> _TEXT PASSAGE_:
☆ ☆ ☆ ☆

I get it — change is uncomfortable — but it can also be a very good thing. Especially if you want to improve your health and reduce your impact on the planet — just to name two of many reasons why you should say no to synthetic fragrances. Transitions sometimes bring heaps of frustration and disappointment — but I’d like to make your switch to natural alchemic perfumery a very rewarding and enjoyable journey.
So, let’s dive a little bit deeper into the world of perfume and understand some key information. I’m a firm believer that fear mostly comes from lack of knowledge — the more we educate ourselves the more confident we walk on any pathway.
Longevity vs Sillage
Perfume terminology might be a bit complex for an amateur — however to make sure you are fully informed it’s important to understand what certain perfumes can render and how they perform so you make the most out of your next choice.
Longevity of a perfume is the ‘lifetime’ of the perfume. This means the length of time a perfume lasts on the skin. The longevity of the perfume is based on how long you can still get a whiff of the perfume from your skin.
Sillage is a French word that means the trail your perfume leaves behind you. Sillage is capable of both good and evil. Therefore, choose your fragrance with wisdom and careful consideration. You may feel your sillage is your best friend, but it can also make enemies of those around around you. Be sure you’re remembered for the sweetest reasons and your exquisite refinement. The right sillage talks about that person’s elegance — ‘better safe than sorry’ is the golden rule to apply because ‘less is always more’.

☆ ☆ ☆ ☆

> _INSTRUCTIONS FOR THE TASK_:
In the perfume passage, what does the French word "sillage" mean?

☆ ☆ ☆ ☆

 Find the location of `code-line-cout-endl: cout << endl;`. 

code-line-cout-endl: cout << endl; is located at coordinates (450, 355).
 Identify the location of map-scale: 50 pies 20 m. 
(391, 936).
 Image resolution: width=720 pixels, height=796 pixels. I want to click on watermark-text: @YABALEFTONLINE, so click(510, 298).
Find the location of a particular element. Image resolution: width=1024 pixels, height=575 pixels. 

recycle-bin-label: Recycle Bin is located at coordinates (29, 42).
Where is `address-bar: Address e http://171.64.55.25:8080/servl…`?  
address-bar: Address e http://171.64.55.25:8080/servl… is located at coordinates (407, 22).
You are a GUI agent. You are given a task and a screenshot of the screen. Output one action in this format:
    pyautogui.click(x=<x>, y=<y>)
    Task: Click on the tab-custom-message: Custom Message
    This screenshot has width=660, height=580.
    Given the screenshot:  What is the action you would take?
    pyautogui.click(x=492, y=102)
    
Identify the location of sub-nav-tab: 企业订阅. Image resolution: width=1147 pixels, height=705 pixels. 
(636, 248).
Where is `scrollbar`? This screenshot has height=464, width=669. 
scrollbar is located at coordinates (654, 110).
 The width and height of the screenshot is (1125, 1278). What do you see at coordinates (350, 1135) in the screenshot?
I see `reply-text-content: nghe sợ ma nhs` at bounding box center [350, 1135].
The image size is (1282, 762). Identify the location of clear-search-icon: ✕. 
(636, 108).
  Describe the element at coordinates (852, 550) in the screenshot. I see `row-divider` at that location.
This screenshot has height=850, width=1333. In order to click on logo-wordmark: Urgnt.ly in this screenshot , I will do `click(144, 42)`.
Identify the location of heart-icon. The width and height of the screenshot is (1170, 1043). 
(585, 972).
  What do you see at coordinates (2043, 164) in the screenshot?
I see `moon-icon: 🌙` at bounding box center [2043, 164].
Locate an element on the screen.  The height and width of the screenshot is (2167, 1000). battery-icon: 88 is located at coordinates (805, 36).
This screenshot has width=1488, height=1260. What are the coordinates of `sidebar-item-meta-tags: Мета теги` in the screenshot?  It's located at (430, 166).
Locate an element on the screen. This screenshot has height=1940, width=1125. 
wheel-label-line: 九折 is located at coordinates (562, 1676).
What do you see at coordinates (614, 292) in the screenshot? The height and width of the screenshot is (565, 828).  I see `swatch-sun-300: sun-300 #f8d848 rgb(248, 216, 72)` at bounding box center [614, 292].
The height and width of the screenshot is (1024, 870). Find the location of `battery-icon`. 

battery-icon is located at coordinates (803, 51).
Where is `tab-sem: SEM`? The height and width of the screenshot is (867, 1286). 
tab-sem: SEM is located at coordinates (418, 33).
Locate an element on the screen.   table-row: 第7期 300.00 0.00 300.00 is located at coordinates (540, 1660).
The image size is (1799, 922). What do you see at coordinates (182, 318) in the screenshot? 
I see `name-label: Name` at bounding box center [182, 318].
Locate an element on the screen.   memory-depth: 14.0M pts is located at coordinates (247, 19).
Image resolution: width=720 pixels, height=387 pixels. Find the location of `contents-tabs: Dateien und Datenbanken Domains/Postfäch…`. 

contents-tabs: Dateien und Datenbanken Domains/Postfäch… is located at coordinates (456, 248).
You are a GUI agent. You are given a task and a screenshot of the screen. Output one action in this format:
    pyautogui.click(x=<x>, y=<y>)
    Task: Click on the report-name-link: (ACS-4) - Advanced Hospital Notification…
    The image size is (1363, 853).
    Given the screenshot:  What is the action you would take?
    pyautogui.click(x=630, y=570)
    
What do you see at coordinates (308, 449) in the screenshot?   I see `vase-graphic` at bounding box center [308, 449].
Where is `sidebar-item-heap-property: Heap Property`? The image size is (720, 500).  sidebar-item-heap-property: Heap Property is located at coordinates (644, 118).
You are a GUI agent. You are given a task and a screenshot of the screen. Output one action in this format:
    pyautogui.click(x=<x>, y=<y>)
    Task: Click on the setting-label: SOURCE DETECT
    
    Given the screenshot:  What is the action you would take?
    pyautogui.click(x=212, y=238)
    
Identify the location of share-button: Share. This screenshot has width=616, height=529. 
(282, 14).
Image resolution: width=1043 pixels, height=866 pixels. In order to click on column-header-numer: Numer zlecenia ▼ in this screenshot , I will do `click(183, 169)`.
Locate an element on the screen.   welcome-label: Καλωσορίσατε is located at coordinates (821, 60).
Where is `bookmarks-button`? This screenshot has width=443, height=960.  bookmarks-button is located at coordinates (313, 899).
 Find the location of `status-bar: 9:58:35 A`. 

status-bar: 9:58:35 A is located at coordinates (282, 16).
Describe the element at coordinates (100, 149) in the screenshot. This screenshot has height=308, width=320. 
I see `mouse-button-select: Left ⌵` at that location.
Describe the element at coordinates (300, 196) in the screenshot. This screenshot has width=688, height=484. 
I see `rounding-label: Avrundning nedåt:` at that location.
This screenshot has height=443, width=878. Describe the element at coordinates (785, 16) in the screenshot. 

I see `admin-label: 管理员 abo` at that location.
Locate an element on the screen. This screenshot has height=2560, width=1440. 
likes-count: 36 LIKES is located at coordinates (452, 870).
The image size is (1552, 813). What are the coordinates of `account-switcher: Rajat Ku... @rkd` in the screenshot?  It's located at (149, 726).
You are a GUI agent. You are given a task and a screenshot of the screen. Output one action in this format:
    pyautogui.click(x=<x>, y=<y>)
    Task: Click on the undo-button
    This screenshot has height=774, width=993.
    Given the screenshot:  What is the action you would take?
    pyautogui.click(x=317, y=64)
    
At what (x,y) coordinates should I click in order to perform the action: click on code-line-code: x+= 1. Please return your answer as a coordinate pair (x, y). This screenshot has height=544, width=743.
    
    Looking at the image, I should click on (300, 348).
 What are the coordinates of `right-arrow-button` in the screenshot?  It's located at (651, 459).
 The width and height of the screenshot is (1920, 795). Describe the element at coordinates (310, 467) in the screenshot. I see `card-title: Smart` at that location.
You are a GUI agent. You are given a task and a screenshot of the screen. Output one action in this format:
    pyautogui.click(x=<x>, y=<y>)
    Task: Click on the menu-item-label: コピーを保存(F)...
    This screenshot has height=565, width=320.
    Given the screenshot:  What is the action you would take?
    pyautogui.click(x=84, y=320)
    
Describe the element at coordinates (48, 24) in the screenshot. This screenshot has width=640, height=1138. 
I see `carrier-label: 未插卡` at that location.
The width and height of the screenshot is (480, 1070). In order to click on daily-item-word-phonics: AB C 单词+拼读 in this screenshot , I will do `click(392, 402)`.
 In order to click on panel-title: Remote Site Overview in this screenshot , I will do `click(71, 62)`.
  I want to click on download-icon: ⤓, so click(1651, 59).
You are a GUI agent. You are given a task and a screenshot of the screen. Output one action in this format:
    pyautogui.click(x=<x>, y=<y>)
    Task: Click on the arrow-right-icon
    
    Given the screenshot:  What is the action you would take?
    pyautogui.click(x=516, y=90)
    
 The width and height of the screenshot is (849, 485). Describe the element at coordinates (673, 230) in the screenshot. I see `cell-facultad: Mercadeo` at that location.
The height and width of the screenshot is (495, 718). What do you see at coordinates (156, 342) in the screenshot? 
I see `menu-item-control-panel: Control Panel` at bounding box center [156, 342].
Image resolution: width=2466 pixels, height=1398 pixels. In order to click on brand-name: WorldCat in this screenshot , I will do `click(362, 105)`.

☆ ☆ ☆ ☆

> _TASK RESULT_:
The trail your perfume leaves behind you.